I numeri della prima prova scritta dell’esame nazionale per l’abilitazione a guida turistica, che si è tenuta lo scorso mese di novembre, stanno facendo discutere e preoccupano soprattutto territori ad alta vocazione turistica come Como, dove la carenza di guide è ormai una realtà quotidiana.
«È stato un esame infattibile», afferma senza mezzi termini Roberta Caprani, presidente dell’associazione Guide e Accompagnatori di Como e Provincia. «Ho raccolto decine di testimonianze: domande spesso assurde, programmi vastissimi, materie da imparare a memoria senza un vero criterio. Non è così che si formano dei professionisti». Secondo Caprani, il problema non è il livello di difficoltà in sé, ma l’impostazione dell’esame, troppo nozionistica e lontana dalla realtà del lavoro sul territorio.
A Como, intanto, il turismo cresce anno dopo anno, ma le guide non aumentano, anzi: «La domanda è altissima e noi facciamo il possibile per coprire tutti i servizi, ma non è facile», spiega. «Durante la stagione si lavora sette giorni su sette, senza pause. Chi è più esperto finisce per caricarsi tutto sulle spalle, perché non se la sente di dire di no». Una situazione che, nel lungo periodo, rischia di diventare insostenibile.
Caprani sottolinea anche un altro nodo critico: l’assenza di nuove guide locali preparate davvero sul territorio. «Chi ha superato lo scritto spesso lo ha fatto studiando a memoria centinaia di pagine. Ma questo non significa saper raccontare Como, conoscerne la storia, le specificità, il rapporto con il lago. Servono competenze vere, non un’infarinatura generale».
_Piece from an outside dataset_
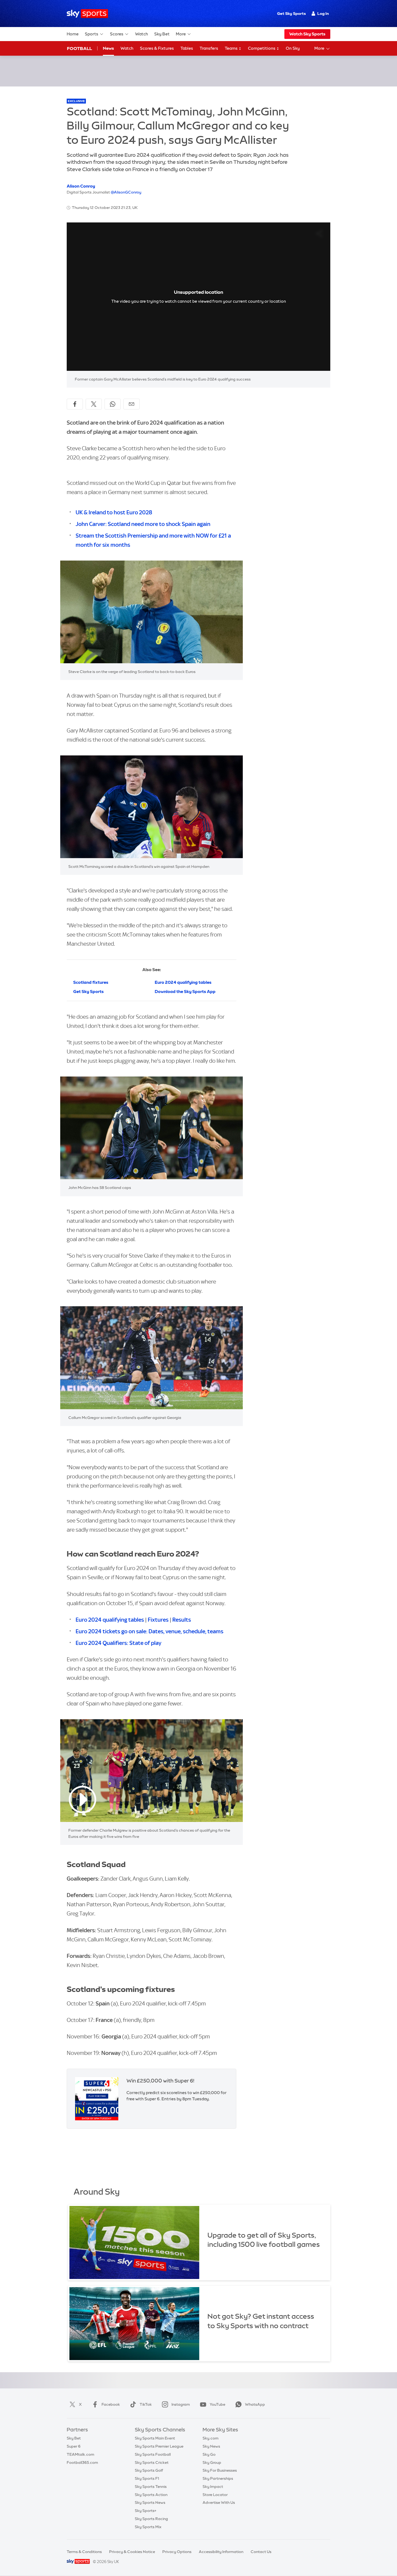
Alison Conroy (81, 186)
A pesare, secondo la storica guida comasca, è soprattutto un sistema che non riesce a tenere il passo con la crescita del turismo e con le esigenze operative del territorio. «Noi non abbiamo mai lasciato un cliente senza guida - ribadisce Caprani - ma il sistema così com’è non funziona».
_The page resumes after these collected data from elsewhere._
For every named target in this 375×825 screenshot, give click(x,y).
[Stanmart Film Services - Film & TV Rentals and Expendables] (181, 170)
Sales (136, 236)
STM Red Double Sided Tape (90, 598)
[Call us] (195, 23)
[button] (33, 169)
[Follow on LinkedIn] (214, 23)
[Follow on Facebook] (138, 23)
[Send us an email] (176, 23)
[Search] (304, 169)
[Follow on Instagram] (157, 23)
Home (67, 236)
Una criticità condivisa anche a livello nazionale. Anna Bigai, presidente dell’Associazione Nazionale Guide Turistiche, parla di un esame «estremamente nozionistico» e strutturalmente sbagliato. «È impossibile conoscere in modo serio e professionale tutto il territorio italiano. Il rischio è formare guide che sanno tutto e niente, senza un vero legame con i luoghi che raccontano».
Perché mentre i numeri dell’esame restano impietosi, a Como il problema è concreto e immediato: troppi turisti, troppe poche guide. E il rischio è che a rimetterci sia la qualità dell’accoglienza e del racconto del territorio.